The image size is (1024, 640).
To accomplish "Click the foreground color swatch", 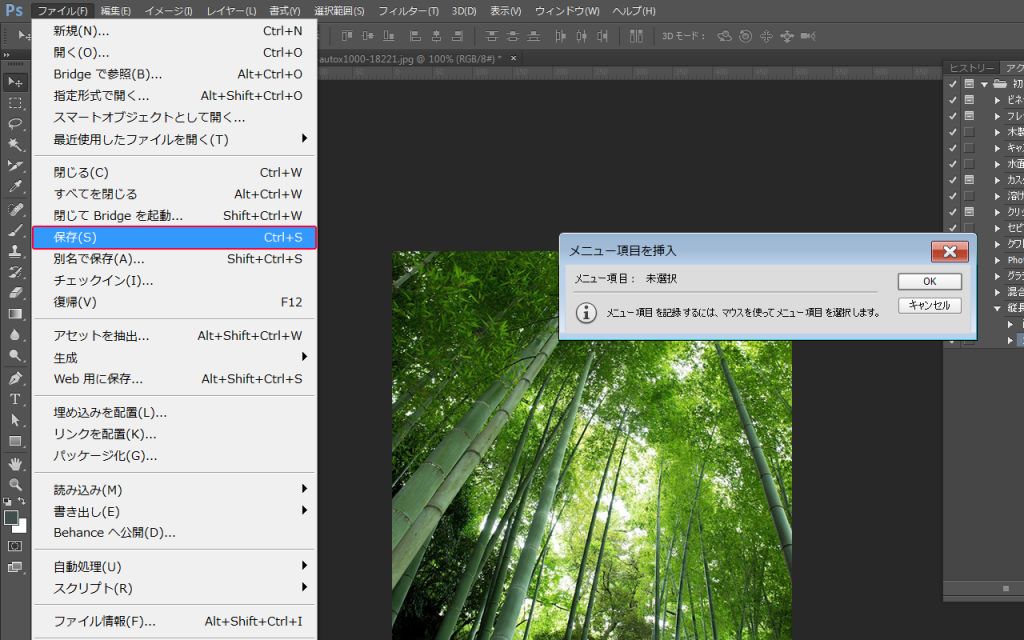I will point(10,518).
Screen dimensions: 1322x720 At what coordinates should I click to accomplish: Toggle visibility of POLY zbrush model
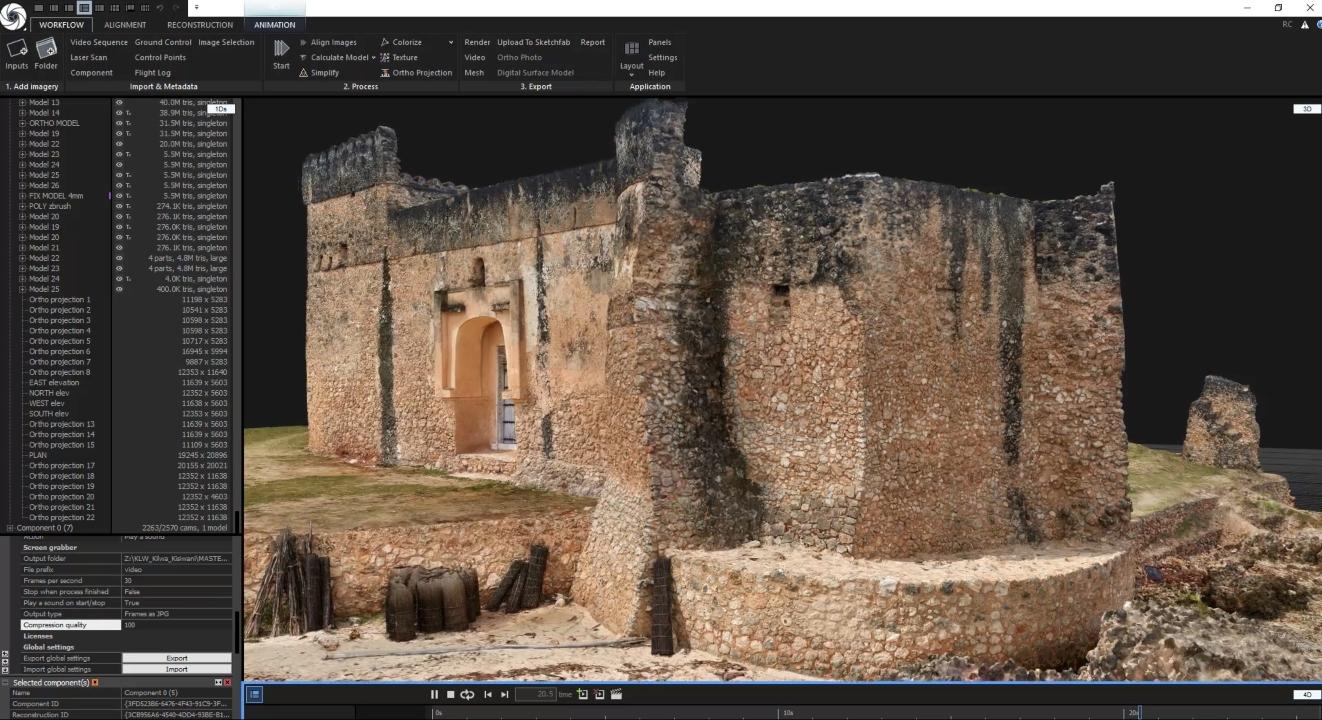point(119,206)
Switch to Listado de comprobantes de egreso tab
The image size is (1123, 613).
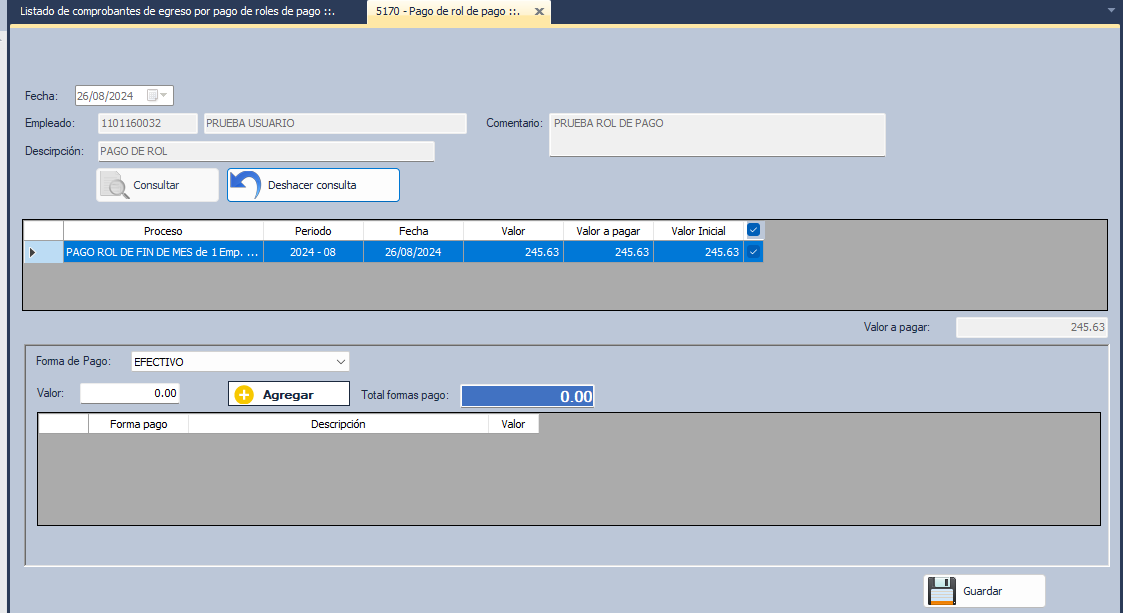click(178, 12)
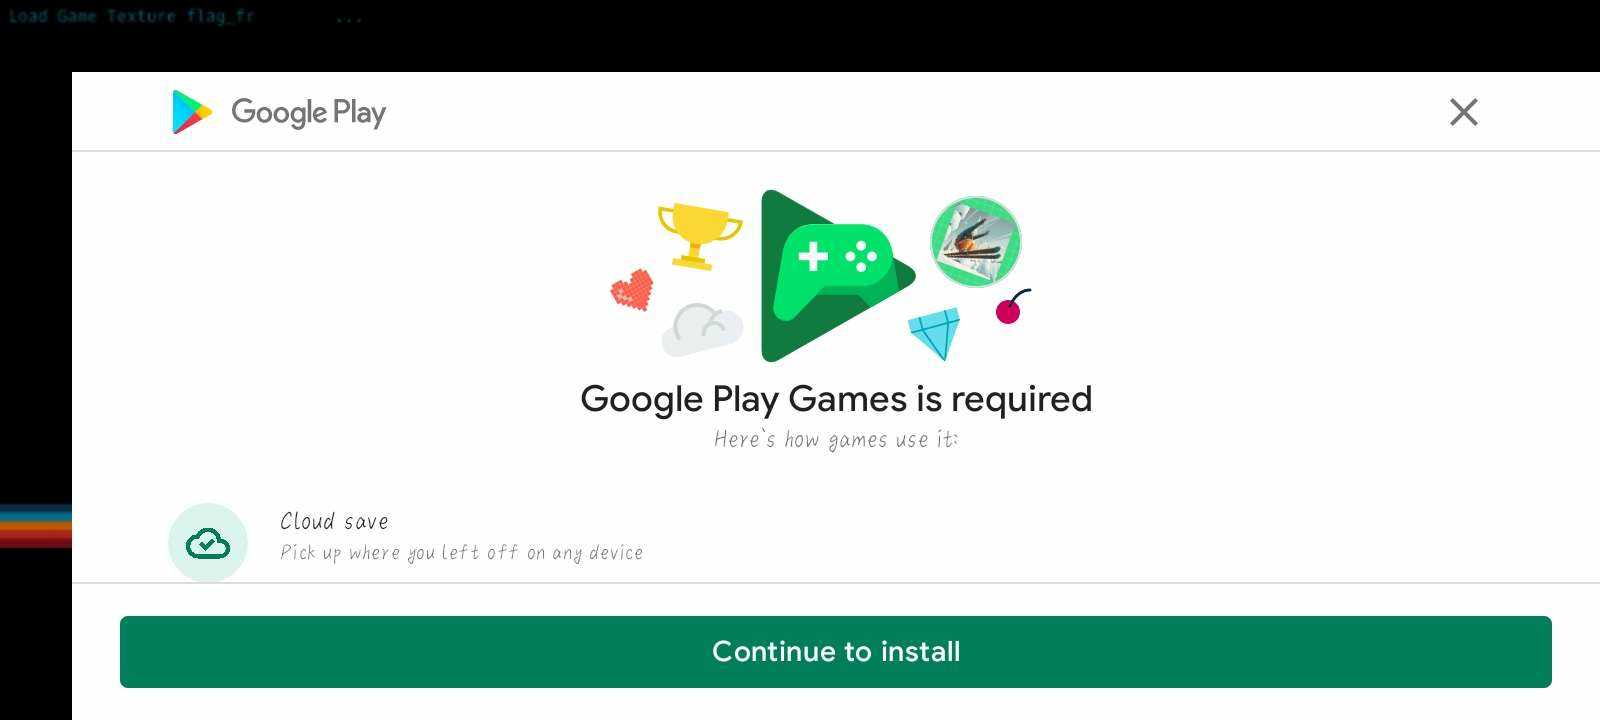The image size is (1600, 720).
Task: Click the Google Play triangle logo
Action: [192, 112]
* * *
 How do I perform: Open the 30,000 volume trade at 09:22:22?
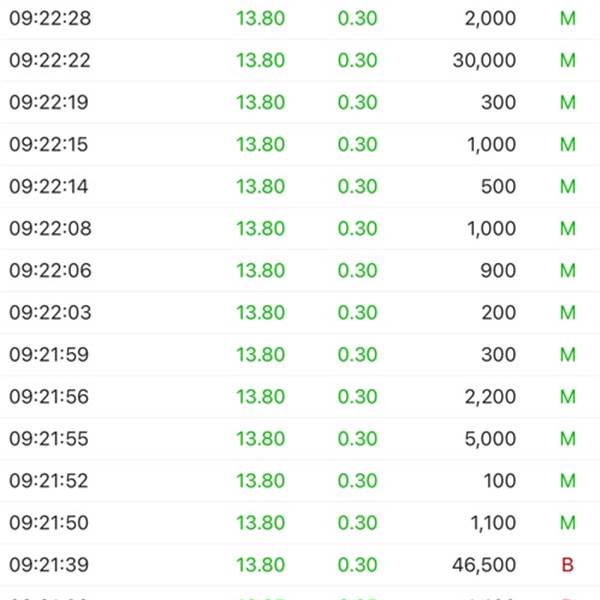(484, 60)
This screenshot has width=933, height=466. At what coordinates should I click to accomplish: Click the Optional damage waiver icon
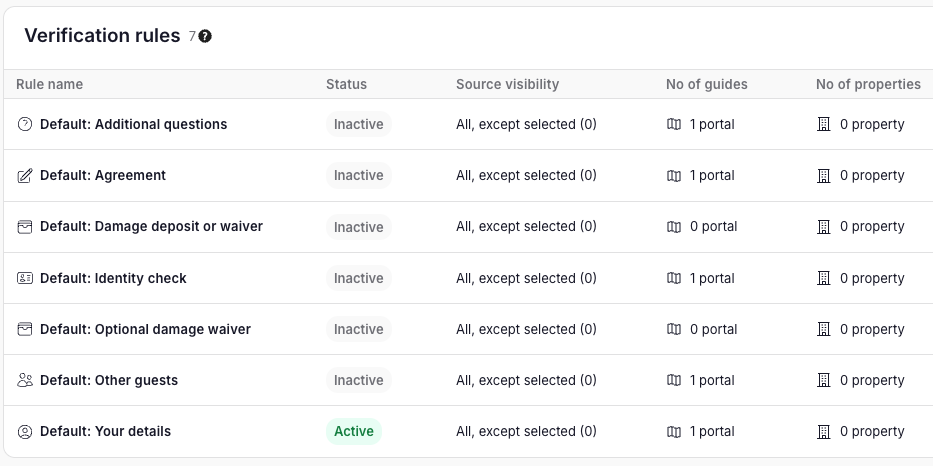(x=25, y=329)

What the task asks — Exactly as written above, retype the lines starting at the one holding "Screen dimensions: 1322x720" and ending at the one holding "Switch to Listado", both included, but not the pictures.

Solution to this problem —
Screen dimensions: 1322x720 At what coordinates should I click to accomplish: Toggle visibility of POLY zbrush model
point(119,206)
Switch to Listado de comprobantes de egreso tab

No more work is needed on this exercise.